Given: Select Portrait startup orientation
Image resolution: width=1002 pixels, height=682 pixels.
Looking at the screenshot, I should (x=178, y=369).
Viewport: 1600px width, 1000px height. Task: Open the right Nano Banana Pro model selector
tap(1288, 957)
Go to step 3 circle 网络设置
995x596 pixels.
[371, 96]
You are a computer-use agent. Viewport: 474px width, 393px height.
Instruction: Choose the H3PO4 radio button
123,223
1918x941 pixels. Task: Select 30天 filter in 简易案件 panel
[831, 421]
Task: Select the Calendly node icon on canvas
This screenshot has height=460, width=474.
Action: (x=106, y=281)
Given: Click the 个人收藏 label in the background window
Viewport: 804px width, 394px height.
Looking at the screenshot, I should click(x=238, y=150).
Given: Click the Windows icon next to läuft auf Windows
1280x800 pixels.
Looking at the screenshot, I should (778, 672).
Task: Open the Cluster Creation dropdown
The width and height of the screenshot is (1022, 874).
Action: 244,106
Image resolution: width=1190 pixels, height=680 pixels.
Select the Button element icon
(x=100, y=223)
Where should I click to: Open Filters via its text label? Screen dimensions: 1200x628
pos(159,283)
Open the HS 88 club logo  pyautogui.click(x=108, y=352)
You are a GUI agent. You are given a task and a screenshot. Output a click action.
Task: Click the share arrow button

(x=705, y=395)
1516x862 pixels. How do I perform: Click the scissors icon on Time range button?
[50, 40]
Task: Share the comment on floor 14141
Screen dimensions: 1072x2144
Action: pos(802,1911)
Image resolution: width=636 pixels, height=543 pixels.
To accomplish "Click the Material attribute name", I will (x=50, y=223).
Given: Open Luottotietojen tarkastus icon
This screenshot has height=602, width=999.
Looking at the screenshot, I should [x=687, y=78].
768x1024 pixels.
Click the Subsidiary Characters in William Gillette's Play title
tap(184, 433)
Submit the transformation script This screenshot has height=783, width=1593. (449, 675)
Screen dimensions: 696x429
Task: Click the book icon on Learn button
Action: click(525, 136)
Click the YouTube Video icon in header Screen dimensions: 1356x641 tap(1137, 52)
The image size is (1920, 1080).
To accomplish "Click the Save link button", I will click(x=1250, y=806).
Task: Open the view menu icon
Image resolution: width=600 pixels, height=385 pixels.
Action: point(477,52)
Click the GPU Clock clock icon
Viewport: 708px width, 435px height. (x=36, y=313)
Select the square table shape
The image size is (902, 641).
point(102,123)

____________________

● TASK DIRECTIONS:
Scanning the data above, copy out every line where "accomplish" is found.

● YOUR RESPONSE:
To accomplish "Click the Material attribute name", I will (x=50, y=223).
To accomplish "Click the Save link button", I will click(x=1250, y=806).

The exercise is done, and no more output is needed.